La philosophe Barbara Stiegler évoque l’exercice du pouvoir d’Emmanuel Macron, un homme « qui s’est rendu ivre de son pouvoir, jusqu’à plonger tout le pays dans une crise sans retour ».

Entretien par Hugo Boursier 

C’est depuis un lycée de Bordeaux, en direct d’un piquet de grève des surveillants du baccalauréat le lundi 20 mars, que la philosophe Barbara Stiegler répond à nos questions. Une implication dans le mouvement social qu’elle revendique. Pour elle, le meilleur moyen de comprendre « ce moment d’accélération historique », ce n’est pas de l’observer de loin ou de haut, mais d’y prendre part.

Ses derniers ouvrages : De la démocratie en pandémie, Gallimard (2021), Du cap aux grèves, Verdier (2020), Il faut s’adapter : sur un nouvel impératif politique, Gallimard (2019).

 

En refusant d’écouter la contestation sociale, quelle vision Emmanuel Macron a-t-il de la démocratie ?

Barbara Stiegler : Je ne pense pas qu’il ait de « vision », au sens où un homme d’État aurait une compréhension historique des événements.
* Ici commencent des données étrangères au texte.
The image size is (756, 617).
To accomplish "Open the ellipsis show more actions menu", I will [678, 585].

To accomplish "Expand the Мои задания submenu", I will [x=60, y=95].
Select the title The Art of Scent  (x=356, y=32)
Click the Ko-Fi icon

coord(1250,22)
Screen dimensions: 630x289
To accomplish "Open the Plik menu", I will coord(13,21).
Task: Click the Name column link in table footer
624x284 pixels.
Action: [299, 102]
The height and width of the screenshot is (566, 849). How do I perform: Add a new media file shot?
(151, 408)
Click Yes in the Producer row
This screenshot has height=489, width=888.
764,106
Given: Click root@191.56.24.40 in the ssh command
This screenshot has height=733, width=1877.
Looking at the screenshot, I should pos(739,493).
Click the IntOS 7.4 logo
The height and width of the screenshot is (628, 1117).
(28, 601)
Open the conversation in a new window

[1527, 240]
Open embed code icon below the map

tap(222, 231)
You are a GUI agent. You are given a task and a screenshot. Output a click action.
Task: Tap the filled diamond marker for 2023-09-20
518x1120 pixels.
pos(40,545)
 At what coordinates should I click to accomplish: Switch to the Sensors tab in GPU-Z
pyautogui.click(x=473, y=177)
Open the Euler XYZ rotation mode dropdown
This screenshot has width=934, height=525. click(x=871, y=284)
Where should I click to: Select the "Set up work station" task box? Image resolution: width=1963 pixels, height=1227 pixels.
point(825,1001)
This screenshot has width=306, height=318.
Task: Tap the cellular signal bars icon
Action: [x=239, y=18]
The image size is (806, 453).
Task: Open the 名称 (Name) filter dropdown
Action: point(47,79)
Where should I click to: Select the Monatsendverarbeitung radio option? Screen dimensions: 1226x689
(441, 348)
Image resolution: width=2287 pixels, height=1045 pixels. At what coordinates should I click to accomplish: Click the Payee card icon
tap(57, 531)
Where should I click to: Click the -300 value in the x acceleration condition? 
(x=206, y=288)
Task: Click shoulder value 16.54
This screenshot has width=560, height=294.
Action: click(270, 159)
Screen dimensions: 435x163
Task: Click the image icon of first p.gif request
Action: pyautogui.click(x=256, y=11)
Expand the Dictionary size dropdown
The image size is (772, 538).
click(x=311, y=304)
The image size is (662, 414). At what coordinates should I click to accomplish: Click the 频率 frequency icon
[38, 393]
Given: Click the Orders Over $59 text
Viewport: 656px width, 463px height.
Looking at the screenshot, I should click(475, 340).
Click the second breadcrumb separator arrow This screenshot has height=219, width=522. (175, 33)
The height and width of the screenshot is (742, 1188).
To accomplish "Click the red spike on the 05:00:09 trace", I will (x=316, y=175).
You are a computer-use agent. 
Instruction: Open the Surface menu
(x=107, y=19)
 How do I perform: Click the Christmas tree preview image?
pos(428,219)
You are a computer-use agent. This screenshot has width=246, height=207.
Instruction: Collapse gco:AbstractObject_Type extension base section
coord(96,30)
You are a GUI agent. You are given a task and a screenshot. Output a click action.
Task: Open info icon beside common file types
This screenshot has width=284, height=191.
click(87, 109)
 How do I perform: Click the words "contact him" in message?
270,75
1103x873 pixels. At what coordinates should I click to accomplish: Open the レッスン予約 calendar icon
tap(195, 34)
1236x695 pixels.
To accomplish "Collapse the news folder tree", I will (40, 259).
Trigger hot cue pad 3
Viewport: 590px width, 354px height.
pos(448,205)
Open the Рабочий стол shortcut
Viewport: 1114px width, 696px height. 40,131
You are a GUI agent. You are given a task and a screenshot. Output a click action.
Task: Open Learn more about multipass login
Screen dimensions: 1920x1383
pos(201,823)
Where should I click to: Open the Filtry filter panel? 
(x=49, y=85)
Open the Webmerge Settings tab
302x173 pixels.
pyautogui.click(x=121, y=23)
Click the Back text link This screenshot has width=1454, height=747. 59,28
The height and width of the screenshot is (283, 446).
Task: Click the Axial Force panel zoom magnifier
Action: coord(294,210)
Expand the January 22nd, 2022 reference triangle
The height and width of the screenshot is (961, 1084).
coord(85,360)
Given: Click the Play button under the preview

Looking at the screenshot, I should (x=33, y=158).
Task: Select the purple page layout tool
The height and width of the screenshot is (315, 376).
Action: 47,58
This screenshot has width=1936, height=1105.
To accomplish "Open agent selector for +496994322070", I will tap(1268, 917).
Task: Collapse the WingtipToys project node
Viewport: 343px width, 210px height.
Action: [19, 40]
Il se comporte plutôt comme un joueur de casino, qui certes a fait de beaux coups (financiers, médiatiques, etc.), mais qui s’est finalement rendu ivre de son pouvoir, jusqu’à plonger tout le pays dans une crise sans retour.

Pour répondre à votre question, il faut donc regarder au-delà de l’individu Macron et de ses problèmes de personnalité, pour s’intéresser à ce qu’on pourrait appeler la « Macronie » : un nouveau continent mental, qui a triomphé avec l’imaginaire de la pandémie. En Macronie, la démocratie est remplacée par un régime électif où le peuple, parce qu’il est considéré comme irrationnel et incapable de se gouverner lui-même, doit se dessaisir (par les élections) de la totalité de son pouvoir.

Cette confusion entre démocratie et élection culmine dans les propos de Bruno Le Maire, le 20 mars dernier sur BFM TV, où il dit en substance : je suis un démocrate parce que j’ai été élu, je sais donc de quoi je parle, je connais le peuple. L’idéologie selon laquelle l’élection désignerait les meilleurs est ancienne. Elle a été élaborée par la théorie du gouvernement représentatif (à la fin du XVIIIe siècle), contre l’idée démocratique.

Dans ce contexte idéologique, qui est toujours le nôtre, l’élu ne peut pas faire partie du peuple. Le « peuple », c’est la masse des classes modestes, des gens non éduqués que les élus guident avec pédagogie. Or si nous étions dans une véritable démocratie, Bruno Le Maire aurait la surprise de découvrir qu’il fait lui-même partie du peuple ! Mais pour qu’une telle vision le saisisse, encore faudrait-il que nous puissions nous assembler tous ensemble et qu’il soit obligé de s’assembler avec nous.